Appert là la souffrance d’une parole empêchée. Et l’on entend très clairement que ce pathos trouve à se transformer dans la danse en un événement énergétique qui crée un mouvement (au lieu d’engloutir), d’où que les interprètes ici parlent tous d’une libération. Mais au-delà, les hip-hopeurs se présentaient là comme une espèce folklorique, absorbée dans une revendication d’abord à l’identité et ensuite à sa reconnaissance, revendication certes légitime quand on sait d’où elle part, mais qui va dans une impasse, au sens où l’identité se développe dans les phénomènes d’altération. Ici, l’identité n’est pas développée, mais l’appartenance à un « nous », à un collectif qui développe un langage codé, et non déchiffrable aux profanes, et pour cause, car il s’agit aussi de se cacher. Le « je » ne peut advenir que dans une réinterprétation individuelle des mouvements, du vocabulaire hip-hop, dans les glissements que chacun interprète lui fait faire de façon singulière. Or, dans cette pièces comme dans d’autres, on reste prisonnier des figures et d’un vocabulaire précis où la marge d’interprétation personnelle évoque plus une imprécision d’une affirmation d’un soi.

Une autre pièce, elle expressément théâtrale, Chronique du périmètre de Christine Coudun allait plus loin en ce sens de l’exotisme. Une pièce racontant la vie ordinaire des rixes entre videurs ou vigiles et « jeunes » en figures hip-hop, avec costumes et accessoires, sur fond de bluette. Et derrière cet alibi, il est montré des interprètes, des figures, comme prélevées d’un spot urbain, même si un peu moins sauvages qu’in situ puisque la danse n’est plus improvisée. Le spectateur est placé comme le touriste qui a défaut de se payer un voyage exotique visite un parc à la dysney et on lui joue une histoire très cliché comme là-bas. Heureusement les interprètes avaient en eux-mêmes quelque chose de tellement vivant, de tellement là, qu’ils crevaient ce cadre de la représentation en le faisant vaciller imperceptiblement. Mais enfin, ils semblaient comme « encagés », « exhibés », les deux danseuses faisant presque figure de pom-pom girl, n’étant pas autorisée à faire quelque acrobatie dignes de celles de leurs partenaires.

Or c’est bien peut-être contre une certaine histoire du doigt qui montre et de l’oeil qui regarde l’autre comme un animal exhibé que la culture hip-hop s’est insurgé. Contre les zoos d’humains où enferme le racisme. Z.H de Bintou Dembelé, pionnière de la danse hip-hop en France, évoque justement les liens entre l’origine bafouée, traumatisée, saccagée par le colonialisme et les épisodes esclavagistes, et aujourd’hui les torsions et les déséquilibres qui provoquent le mouvement hip-hop et sa danse. Pièce là aussi explicite, théâtrale, mais qui fait entendre le cri, qui n’est pas une exhibition, mais une parole qui se déploie en un montage de scènes. La première d’ailleurs, que Bintou Dembélé danse, est un hip-hop altéré, où le corps de l’interprète semble mi-féminin mi-masculin, un hip-hop tous les « hoquets » ont disparu pour faire place à un mouvement fluide, ondoyant, un inextricable réseaux de mouvements hop-hop libérés de tout pathos, de tout empêchement (arrêts, hésitations, qui font partis du vocabulaire hop-hop) et parti ailleurs, qui évoque aussi certaines danses africaines. Cette scène d’ouverture très séduisante laisse place ensuite à des scènes antagonistes qui évoquent la souffrance qui a été dépassée pour arriver à cette libération-là.

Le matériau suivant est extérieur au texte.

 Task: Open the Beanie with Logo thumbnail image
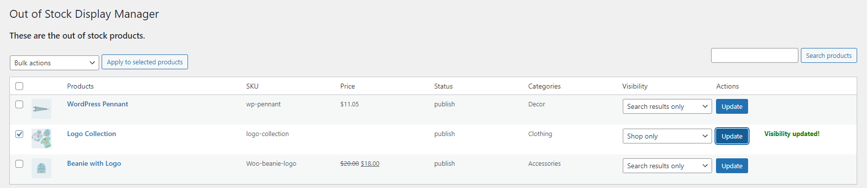41,168
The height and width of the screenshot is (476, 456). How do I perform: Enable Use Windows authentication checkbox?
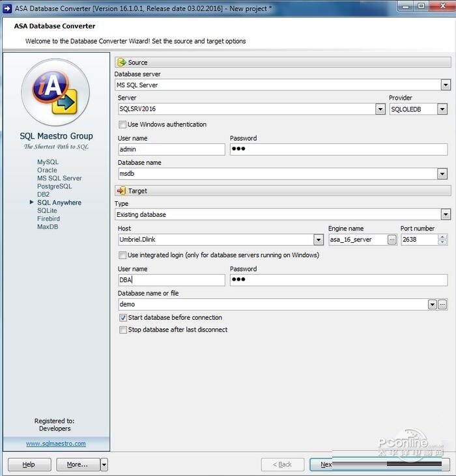[122, 124]
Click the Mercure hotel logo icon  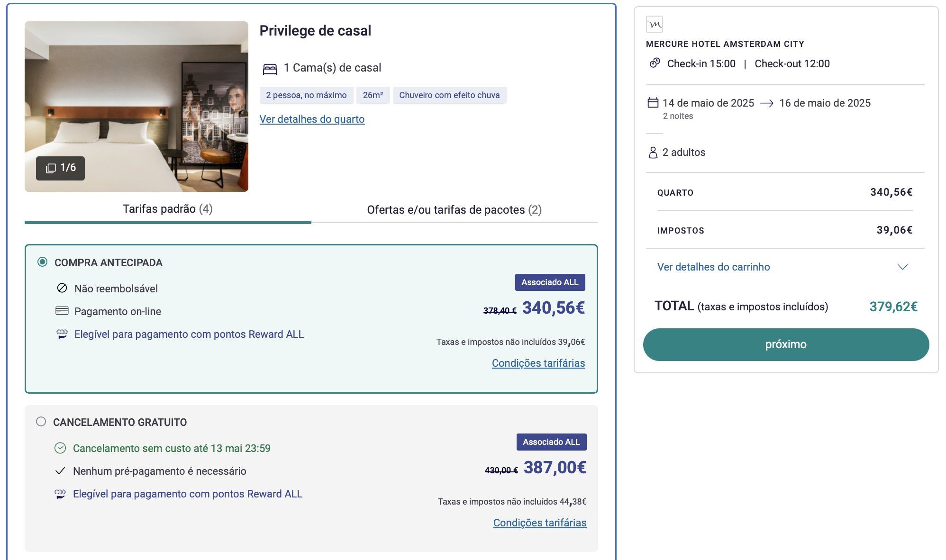655,24
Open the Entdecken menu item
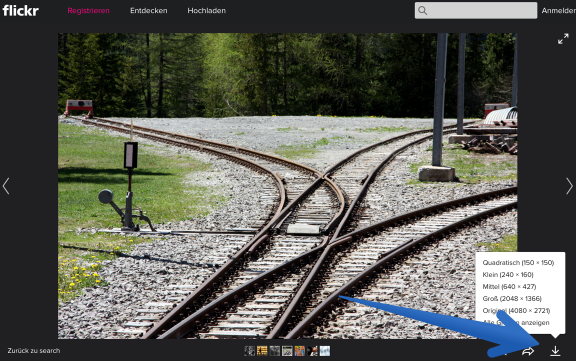Image resolution: width=576 pixels, height=361 pixels. click(x=148, y=11)
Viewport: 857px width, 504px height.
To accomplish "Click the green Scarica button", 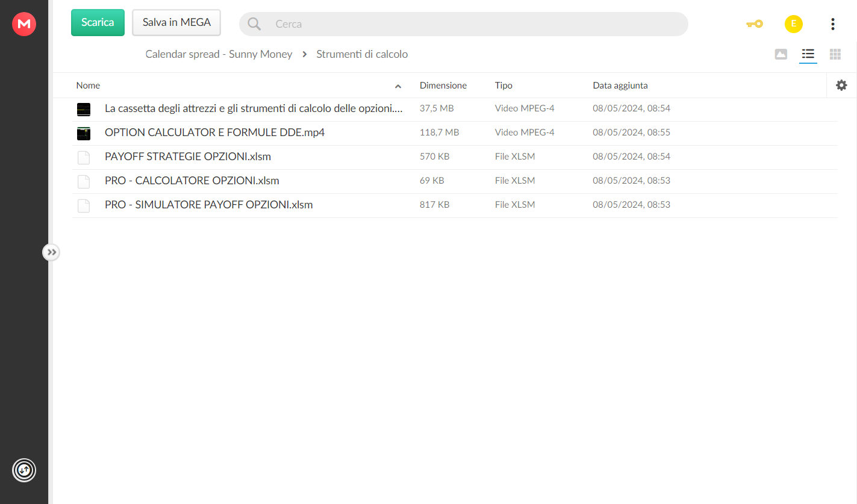I will 98,22.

Avec le hip-hop, ce qui est poignant, c’est de sentir comme le mouvement réciproque de regarder l’autre danse est difficile, et cela se comprend au sens où il vient justement d’une culture de la rue de ceux dont l’altérité est refusée par la société dominante. Le hip-hop doit-il cependant demeurer un code pour se reconnaître contre ceux qui sont refusés et flirter avec des phénomènes de bandes, de clans ? Du moment qu’il accède aux scènes de danse contemporaine, son horizon est peut-être de se déconstruire pour devenir un langage autre, comme de les contaminer de ses déséquilibres, de ses renversements, de ses tournoiements, de ses convulsions, et surtout de ses interprètes, qui ont presque tous des présences vibrantes, « là » quoiqu’ils fassent, quelque chose de brut et de donné. C’est peut-être ce que cette édition des Hivernales laisse en suspens de façon féconde.

Mari-Mai Corbel

le festival Les Hivernales 36 ème édition, Avignon, s’est tenu du 1er au 8 mars 2014.